The Berkely sports car is my favorite vehicle in the Autopian fleet. This 2CV is my 2nd favorite.
I love how lightweight, small, and simple it is. If it were a streamliner, it might get over 100 mpg and reach close to 100 mph on the stock engine.
Just don’t take a chainsaw to the gas tank.
Man of the People Jason Torchinsky runs a successful and popular website but has not lost sight of tradition and bravely suggests theft of municipal property to mend his car.
When we were young and stupid we enjoyed the irony of using “Neighborhood Watch” signs for such things.
I think you need to enlist Andy’s assistance to fix up that hole in the floor. Glad you got the fuel tank issue fixed.
If you’re going to fix the floor with a road sign, do the classy thing and find a Priorité à droite one.
Failure to draw fuel can be frustrating to fix.
My biggest battle in this was my son’s 1953 Kaiser that started and idled great, drove fine around town, but choked at highway speeds.
We installed a glass bowl fuel filter between the pump and the carb, and discovered that flow was fine at low speeds, but when revved up the supply couldn’t keep up with demand and the bowl drained in a minute or so.
New tank, checked the fuel lines by blowing air through them, cleaned the fuel pump’s internal filter, etc. No joy.
We were preparing to install an electric pump (a new Kaiser mechanical pump was relatively unobtanium), and I cut into the metal fuel line where it made a 90-degree angle into the pump. Voila! The elbow was semi-clogged with rust flakes from the old tank, which allowed enough fuel to flow at low demand but restricted flow at high demand.
Made a new elbow out of metal fuel line, put everything back together, and the big Continental six ran great!
The car was still a dog. After daily’ing for a year, and repairing the car after an electrical fire on the interstate, my son sold it in favor of a ‘93 Mercury Capri – his current daily.
https://itisgood.org/auto-biography/#53Kaiser
I don’t know why you wasted all that time figuring out the gas issue, when you could have just pulled out the floor mat and ‘driven’ gone under human power.
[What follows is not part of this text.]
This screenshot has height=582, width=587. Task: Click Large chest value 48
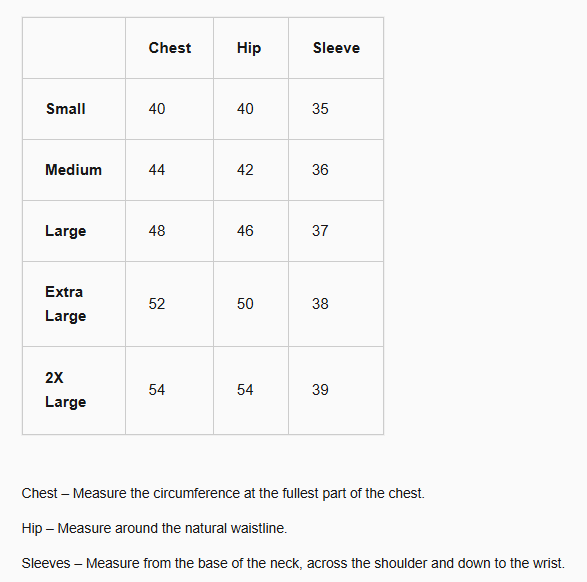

One of the few vehicles a human could reasonably Flintstone.
“my brain now tends to think of parts like these in terms of solid-state devices, which this is very much not”
Jeeze. All solid state! Copper wire, iron frame, rust, etc. And a nary vacuum tube in sight.
Gimme fuel, gimme fire, cause it’s passengers I desire
-Torch, singing on his drive home
I wouldn’t have given you cocktail grief had I known you had back up Flintstones brakes.
Success!!!
Maybe it’s because I’ve lived most of my life south of I-10 but my definition of shockingly rust-free seems to differ. Congrats on figuring out that fuel issue though, that’s always satisfying.
As a Canadian, that car is nearly showroom fresh. Salt destroys everything you love up here.
We never have salt on our roads but being close to the Gulf we have salt in the air sometimes so to me a rusty car is one with a little bit of surface rust. Most ppl here would pass on a car with holes in the floors though if you know how to weld I guess that’s not too bad.
It’s always bad. But budget governs all.
You’re making great progress! This is a fun series of articles.